#### Records for the exercise

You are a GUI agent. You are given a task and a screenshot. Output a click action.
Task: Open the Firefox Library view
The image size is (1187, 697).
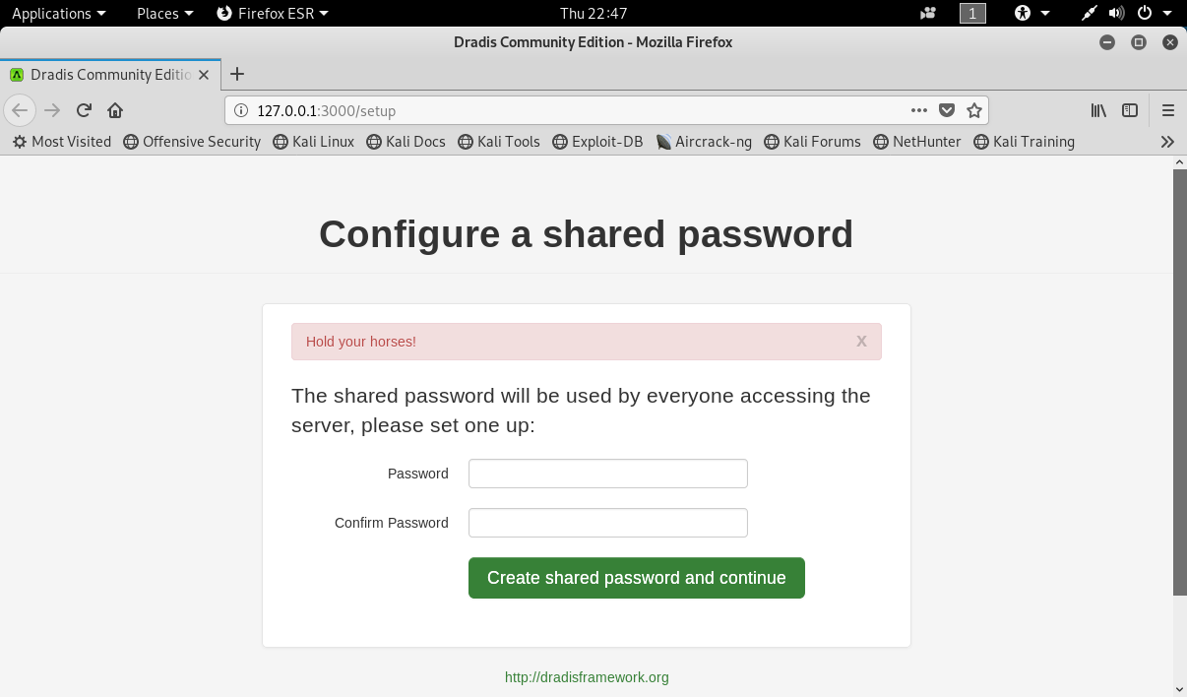tap(1098, 110)
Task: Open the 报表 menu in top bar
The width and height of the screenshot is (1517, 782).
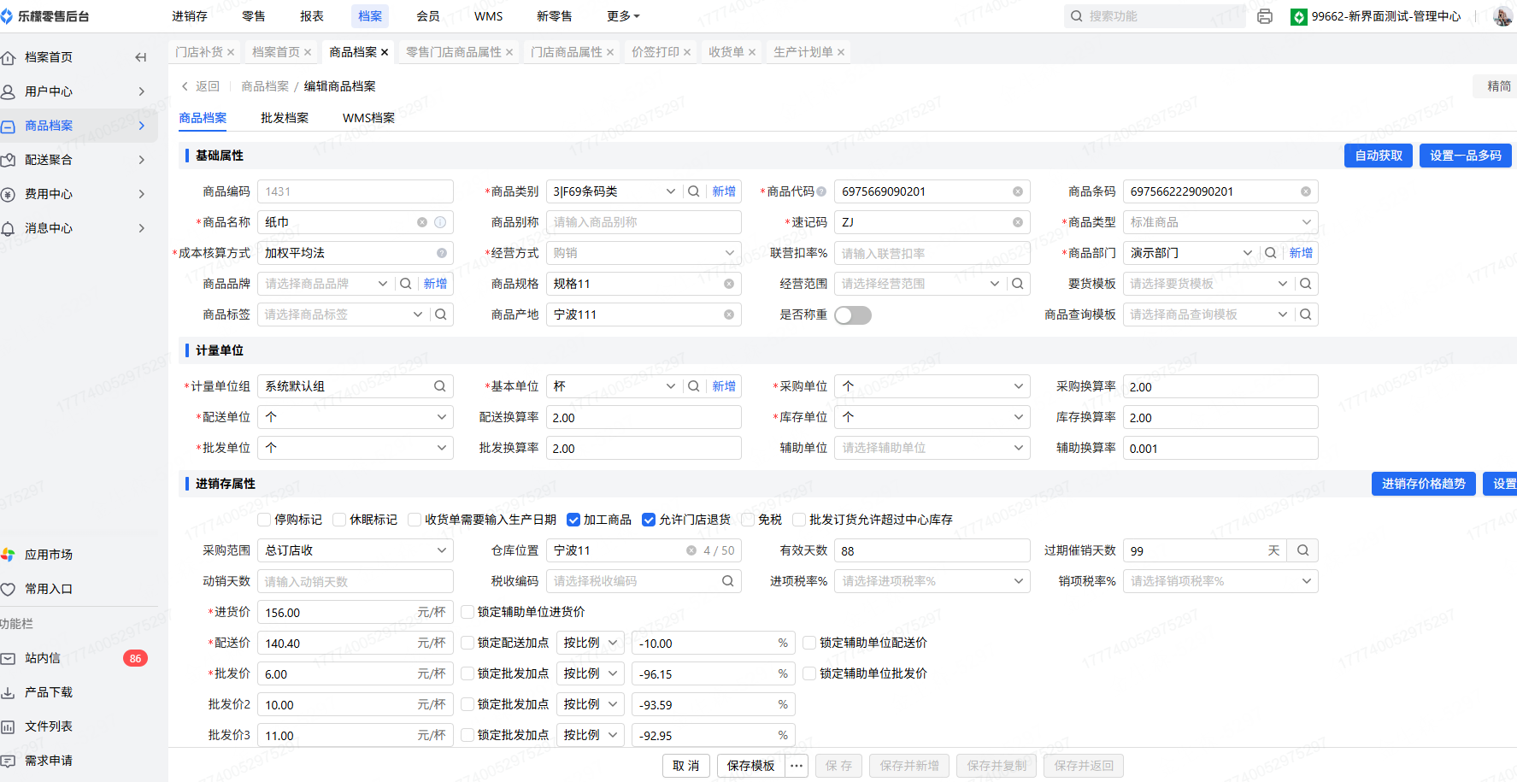Action: [x=312, y=16]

########

:: Exercise directions ::
Reproduce every line of the entries above verbatim, omitting the pictures.

:: Exercise solution ::
You are a GUI agent. You are given a task and a screenshot. Output a click action.
Task: Open the Firefox Library view
The image size is (1187, 697).
tap(1098, 110)
Task: Open the 报表 menu in top bar
The width and height of the screenshot is (1517, 782).
Action: [x=312, y=16]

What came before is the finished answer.